Making change — when shopkeepers give money back

A classroom-ready 45 minutes lesson plan with starter, main, plenary, differentiation, SEND adaptations, EAL support and assessment criteria. Free to use, no login.

Key Stage
KS2
Year group
Year 3
Age range
7–8
Duration
45 minutes
Subject
Maths / PSHE
Cost
Free

Learning aim

Pupils can calculate the correct change from a given amount when paying for items in both £ and p.
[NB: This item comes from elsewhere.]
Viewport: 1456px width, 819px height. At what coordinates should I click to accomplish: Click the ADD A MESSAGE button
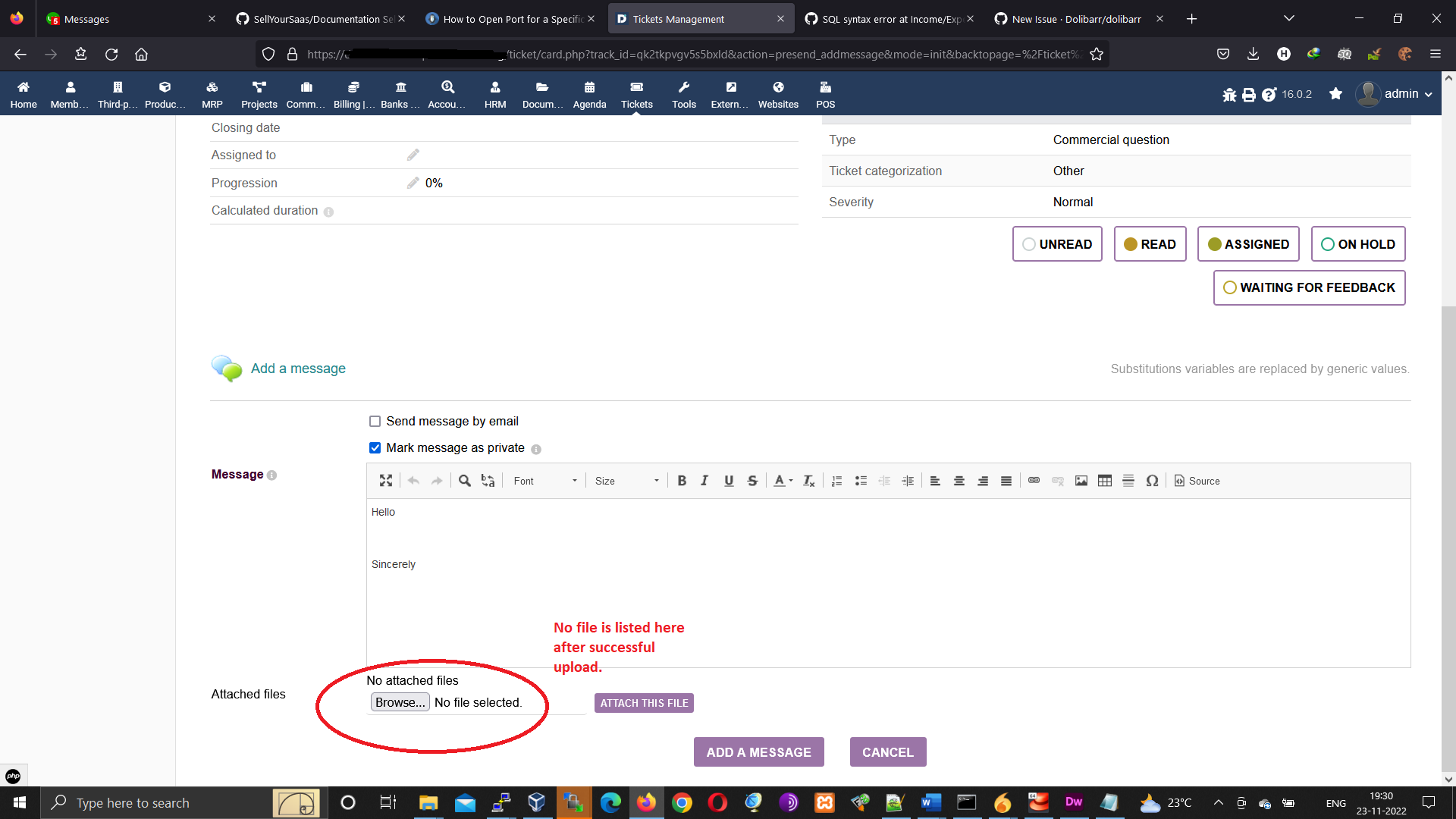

CURRICULUM National Curriculum links

RESOURCES What you'll need

LESSON Lesson structure (45 minutes)

0–5 min
HOOK
Show a 45p apple. Hand over a £1 coin. Ask: "How much change should the shopkeeper give me back?" Take 3 quick answers. Reveal: 55p. Build the rule: "Change = what I paid – what it cost."
5–15 min
TEACH
Model three transactions on the board. (1) Pay £1 for 28p item → 72p change. (2) Pay £2 for £1.45 item → 55p change. (3) Pay £5 for £3.85 item → £1.15 change. Emphasise the strategy: count UP from the price to the amount paid. So for £3.85 → £5: count "5p makes £3.90, 10p makes £4.00, then £1 makes £5.00. Change = £1.15."
15–30 min
GUIDED
Pupils work in pairs as "shopkeeper" and "customer". The shopkeeper picks an item and price card. The customer pays with a coin or note that's bigger than the price. The shopkeeper calculates the change and physically hands over the right coins. They swap roles every 3 transactions. Worksheet records each transaction: price, paid, change.
30–40 min
CHALLENGE
Display: "An item costs £2.65. I pay with a £5 note. The shopkeeper gives me £2 in change. Is that right? How do you know?" Pupils calculate the correct change (£2.35) and explain the shopkeeper undercounted by 35p. Real-life relevance: this happens, and you need to be able to check.
40–45 min
PLENARY
Quick-fire change calculations on mini-whiteboards: "£1 for a 67p item — change?", "£5 for a £3.45 item — change?", "£2 for a 89p item — change?". Final question: "Why is it important to check your change?"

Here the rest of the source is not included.